Rilievi e interrogativi sul ruolo delle discipline umanistiche a margine della lettura di “Non per profitto”, di Martha Nussbaum.
C’è una crisi ben più profonda di quella economica, che sta attraversando il mondo e che ne sta compromettendo il futuro: è la crisi dell’istruzione. Da questa osservazione prende le mosse Martha Nussbaum nel saggio Non per profitto, che offre un’ampia disamina sullo stato e sulle tendenze dei sistemi educativi e sulle ripercussioni che la deriva in atto è destinata a produrre sullo sviluppo democratico delle società.

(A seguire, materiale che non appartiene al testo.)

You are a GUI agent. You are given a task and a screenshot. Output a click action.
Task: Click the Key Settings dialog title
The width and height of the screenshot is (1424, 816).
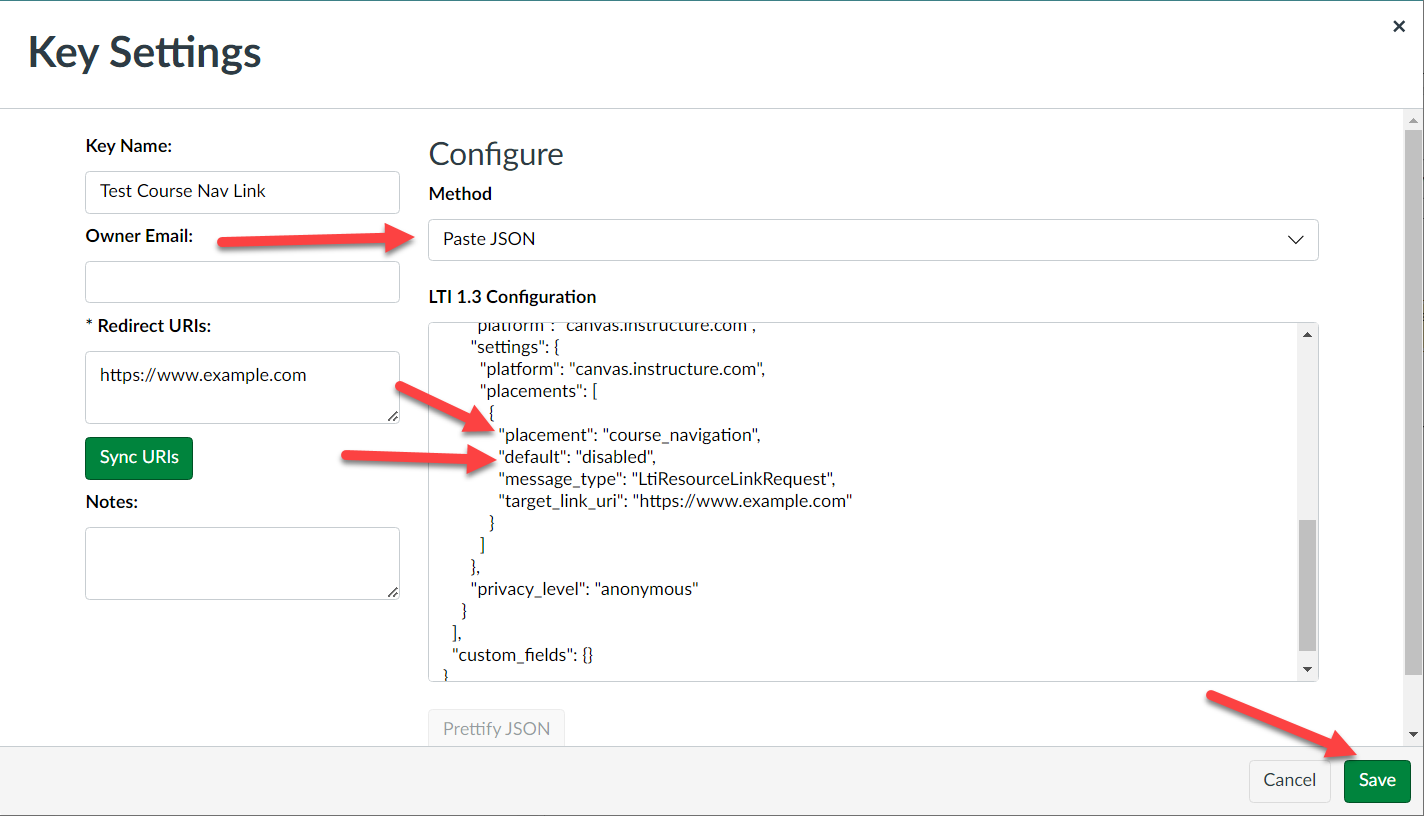(144, 52)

L’analisi della Nussbaum è condotta sui sistemi educativi degli Stati Uniti e dell’India, due paesi caratterizzati da significative differenze sul piano culturale e dello sviluppo socio-economico, ma in cui è possibile ravvisare la comune tendenza a ridurre sempre più lo spazio dedicato alle materie umanistiche in tutti gli ordini di istruzione e nel finanziamento dell’attività di ricerca. Lo scopo è quello di mostrare come si stia delineando un’epocale crisi di civiltà, tale da mettere in discussione le conquiste della democrazia sulla base delle quali si è plasmato il modello di sviluppo delle nazioni più avanzate. La visione che negli ultimi decenni si è andata affermando consiste nel considerare il prodotto delle attività economiche – sintetizzato nell’indicatore del Pil – l’obiettivo fondamentale dello sviluppo, al cui raggiungimento debbono tendere le politiche dei diversi paesi. La massimizzazione della crescita economica assicurerebbe peraltro il raggiungimento di tutti quegli obiettivi di benessere diffuso e di equità dei quali un reale processo di sviluppo deve essere portatore. Da ciò discenderebbe la necessità da parte di ciascun paese di concentrare l’impiego delle risorse disponibili in attività strettamente connesse alla crescita economica, rese per lo più possibili dal possesso di competenze di natura tecnico-scientifica. Investire in attività in cui debbono essere messe in campo competenze di tipo umanistico andrebbe invece a detrimento di questo obiettivo, motivo per cui un consistente ridimensionamento della spesa destinata ai settori delle discipline umanistiche risulterebbe tanto giustificato quanto auspicabile.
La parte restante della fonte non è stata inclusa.